About the GHNW support group

About the group

The GHNW Support Group is to support the members of the Haemochromatosis Society and other patients living in the North West of England.

We do this by providing a link to the Society; an opportunity to meet regularly; offering a listening and understanding ear, a platform for members to talk about their fears, discuss treatment and diet; to ask each other questions that we forgot to ask at a clinic appointment; to suggest and receive ideas on how to cope on a “bad day”. The gift of our time is the most precious thing we have to give.

The support group offers help and encouragement because after diagnosis, it is quite common to feel alone. Haemochromatosis is not well known generally, but being aware that there is someone or somewhere those effected can go to talk, really helps.

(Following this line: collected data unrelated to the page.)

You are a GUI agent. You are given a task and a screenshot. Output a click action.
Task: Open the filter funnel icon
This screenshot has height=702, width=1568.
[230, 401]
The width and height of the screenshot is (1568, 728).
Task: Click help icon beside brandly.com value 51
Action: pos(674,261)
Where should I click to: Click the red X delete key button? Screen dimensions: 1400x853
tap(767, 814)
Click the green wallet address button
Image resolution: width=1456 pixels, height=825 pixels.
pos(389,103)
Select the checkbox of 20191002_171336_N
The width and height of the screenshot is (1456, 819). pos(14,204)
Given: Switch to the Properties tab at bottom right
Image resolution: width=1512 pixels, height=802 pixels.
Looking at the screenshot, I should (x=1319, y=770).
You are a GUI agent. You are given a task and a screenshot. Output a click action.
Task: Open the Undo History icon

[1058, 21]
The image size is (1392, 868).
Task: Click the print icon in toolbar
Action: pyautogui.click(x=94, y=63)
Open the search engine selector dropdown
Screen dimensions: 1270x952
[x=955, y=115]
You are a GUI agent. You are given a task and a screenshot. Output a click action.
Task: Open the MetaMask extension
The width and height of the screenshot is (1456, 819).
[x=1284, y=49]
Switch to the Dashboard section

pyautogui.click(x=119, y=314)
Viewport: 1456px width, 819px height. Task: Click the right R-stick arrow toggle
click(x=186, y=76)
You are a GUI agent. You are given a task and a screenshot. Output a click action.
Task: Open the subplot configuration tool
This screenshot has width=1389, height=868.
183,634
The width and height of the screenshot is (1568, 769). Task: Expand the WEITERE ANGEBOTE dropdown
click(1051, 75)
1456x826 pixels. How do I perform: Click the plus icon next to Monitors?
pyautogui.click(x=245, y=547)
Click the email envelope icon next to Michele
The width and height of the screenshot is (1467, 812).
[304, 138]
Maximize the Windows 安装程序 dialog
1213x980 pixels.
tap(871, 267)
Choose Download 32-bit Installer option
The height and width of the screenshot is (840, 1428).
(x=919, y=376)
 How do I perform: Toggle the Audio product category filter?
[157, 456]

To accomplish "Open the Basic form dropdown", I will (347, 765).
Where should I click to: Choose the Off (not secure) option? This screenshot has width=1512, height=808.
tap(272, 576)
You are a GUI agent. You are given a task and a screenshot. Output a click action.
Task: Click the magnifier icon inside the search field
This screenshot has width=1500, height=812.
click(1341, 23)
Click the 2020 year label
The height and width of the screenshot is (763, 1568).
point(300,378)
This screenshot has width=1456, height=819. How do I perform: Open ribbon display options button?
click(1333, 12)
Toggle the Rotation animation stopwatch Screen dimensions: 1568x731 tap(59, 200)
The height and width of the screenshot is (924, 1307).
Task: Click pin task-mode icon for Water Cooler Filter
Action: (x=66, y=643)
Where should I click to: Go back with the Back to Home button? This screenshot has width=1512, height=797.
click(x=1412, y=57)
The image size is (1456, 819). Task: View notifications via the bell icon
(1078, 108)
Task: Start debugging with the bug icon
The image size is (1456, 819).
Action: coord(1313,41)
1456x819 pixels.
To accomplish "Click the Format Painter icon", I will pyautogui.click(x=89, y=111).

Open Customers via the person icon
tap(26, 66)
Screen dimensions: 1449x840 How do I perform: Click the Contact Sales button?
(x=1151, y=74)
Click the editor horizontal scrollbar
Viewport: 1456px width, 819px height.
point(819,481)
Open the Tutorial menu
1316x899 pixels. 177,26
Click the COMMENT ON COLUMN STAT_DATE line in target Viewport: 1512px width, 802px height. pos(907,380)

Many members travel a fair distance to attend meetings, it gives people something to look forward to, especially when they know that the other people attending understand the condition. At the meetings, nobody makes judgments, we are all on a par, members have remarked that the meetings and unison felt, likened the group to being part of a family. We all respect the confidentiality of the individual members of the group.

Aims

The aims of the Genetic Haemochromatosis North West Support Group are to:

  • Support and care for members living in the North West region of England.
  • Provide a link to the Society.
  • Maintain links with health professionals.
  • Encourage mutual support and friendship.
  • Share information and experiences in a confidential atmosphere.
  • Raise awareness of haemochromatosis.
  • Help those effected by haemochromatosis to move forward and build confidence.
  • Develop links with hospitals treating patients with haemochromatosis
  • Distribute  leaflets that contain a list of phone numbers for 1-to-1 support
  • Establish a buddy system.
  • Diminish feelings of isolation.

The aims of The Haemochromatosis Society, the national charity, are:

  • To support people with GH by providing help with their problems and ensuring that their relatives are tested in due time. The quarterly newsletter provides news and views from members in the UK and around the world. Opportunities to meet other members living nearby are arranged if they wish.
  • To promote AWARENESS among the health professions, patients and their families, the general public and policy makers so that the condition may be diagnosed and treated in time. There is also a need to overcome the misconceptions that GH is rare, that only middle-aged men are at risk, and that women are seldom affected until menopause.
  • To encourage and support RESEARCH, and provide resource material for the allied medical professions. The Society keeps up to date on the latest studies.